Figueras is one of the world's best known players – perhaps the best known among those not wearing a royal crown – even though he's hardly a household name.
His face and wavy dark hair might be a different story, however, since he's parlayed his polo career into a gig as a Polo model for Ralph Lauren.
He shows up for a recent interview impeccably dressed in a black suit, skinny black tie, cufflinks and a pocket-square. But, Figueras insists, that's because he's skilled in dressing appropriately for an occasion. Really, he'd rather be in the casual clothes he wears to the beach or around his ranch.
Figueras, 33, has spent his whole life around horses, growing up in Argentina with the not-that-uncommon dream of being a polo player. It's the local equivalent of a boy from New York fanaticizing about taking centerfield for the Yankees, he explains.
Now living his dream, Figueras has made what he calls one of his "life missions" to promote polo and spread his enthusiasm for the sport to audiences around the world. That starts, he says, with erasing the stigma that it is somehow stuffy and only for the well to do.
"People are always very nervous about what to wear, `Am I invited? Am I not invited?' It's totally the opposite. Polo is the most inviting sport I've ever seen," Figueras says. You'll find his own three children watching the match with one eye, and keeping the other on all the balls and Frisbees being tossed around.

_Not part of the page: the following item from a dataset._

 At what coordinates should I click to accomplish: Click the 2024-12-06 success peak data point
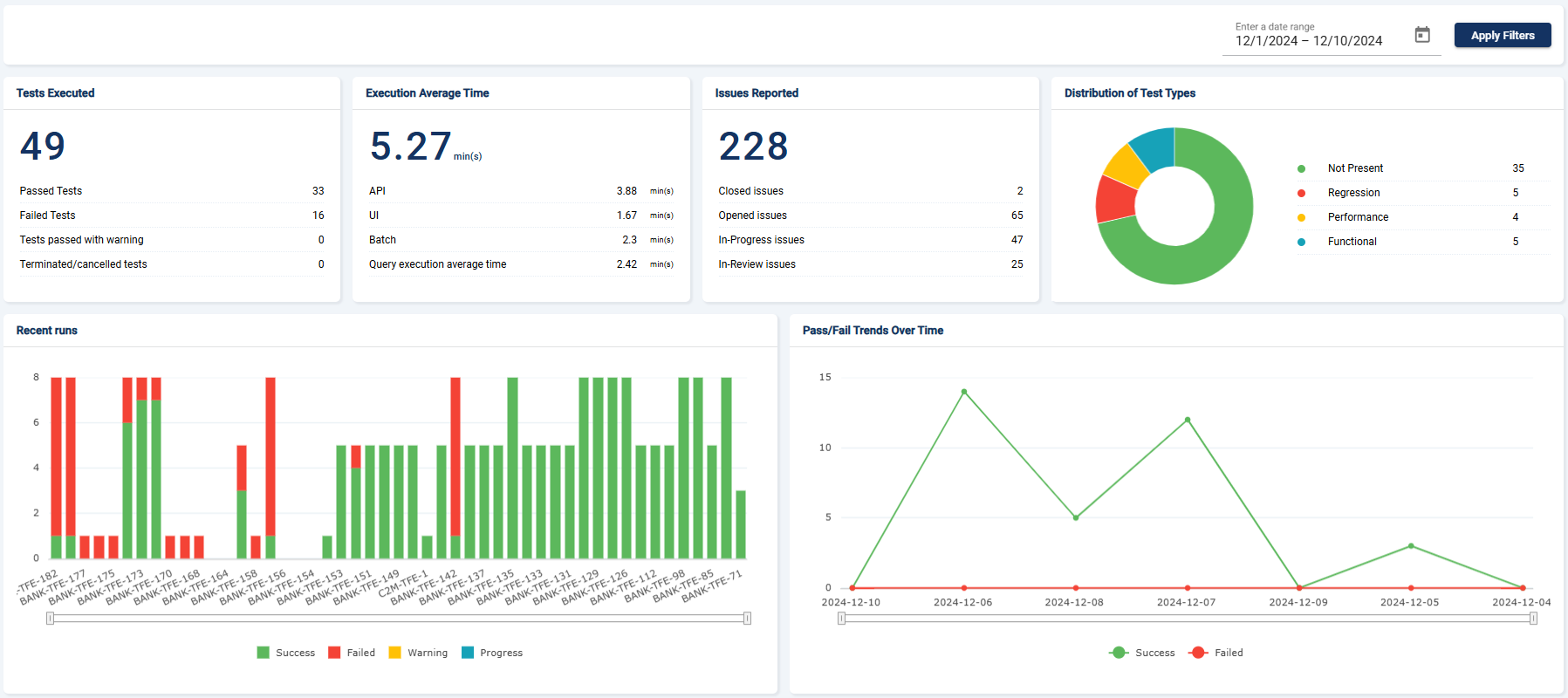964,392
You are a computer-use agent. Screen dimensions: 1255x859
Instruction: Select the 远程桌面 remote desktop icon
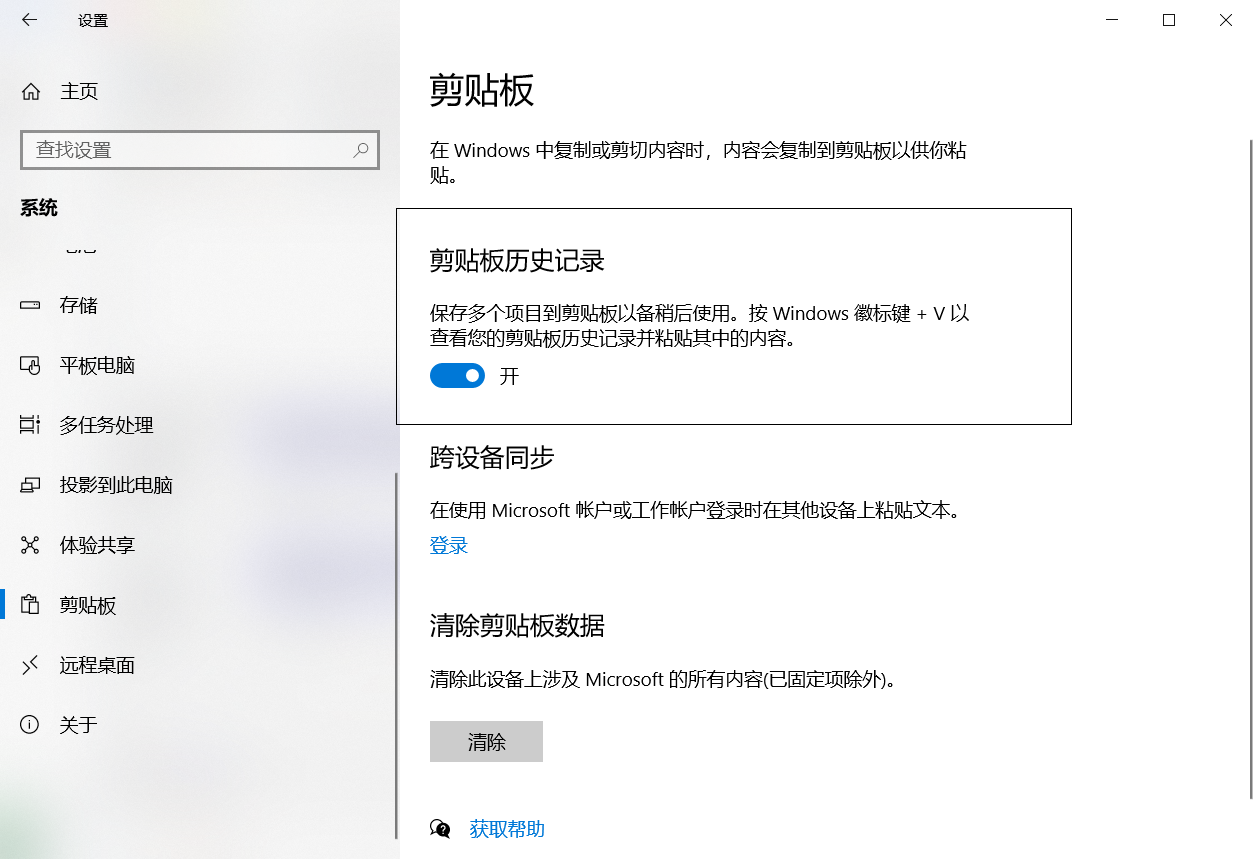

He'd like to see people think of polo as a family-friendly Saturday afternoon activity in the way that they would a baseball or football game. It was that way back in the 1920s and '30s, he says, but real estate costs eventually pushed matches out of cities and into more spacious suburbia, which happened to often be more upscale communities. Some of the most active polo communities are, for example, Greenwich, Conn., Santa Barbara, Calif., and Palm Beach, Fla.
That led to fewer fans, and, without fans, fewer people interested in playing.
"I always say that polo, for you to pursue a career, mainly any sport, you have to be born in the right place. If you're born in Hawaii, you surf. If you're born in Austria, you probably will ski. If you're born in Argentina, you most likely ride horses and have a chance to play polo."
Figueras spends most of the summer playing in the Hamptons in Long Island, N.Y., but will be part of a special match, the third annual Veuve Clicquot Polo Classic, on Governor's Island in New York Harbor on Sunday. He faces off against British Prince Harry in the fundraiser for American Friends of Sentebale, part of the charity co-founded by Harry to support impoverished children of Lesotho in southern Africa.
Madonna and Kate Hudson were among those who attended last year.
This isn't the norm, though, he says. Often there isn't even an entrance fee, let alone a VIP section.
Figueras says he's growing more comfortable moving among the celebrity set, doing photo shoots and being recognized on the street, but even his fashion-modeling gig as the face of the Ralph Lauren Fragrances' World of Polo and Lauren's Black Label clothing collection is linked to his passion for the ponies. "The concept pretty much goes together with what I do and my life, Polo Ralph Lauren, polo player, wife, kids, family, horses. It's perfect, it's effortless. It's a good fit."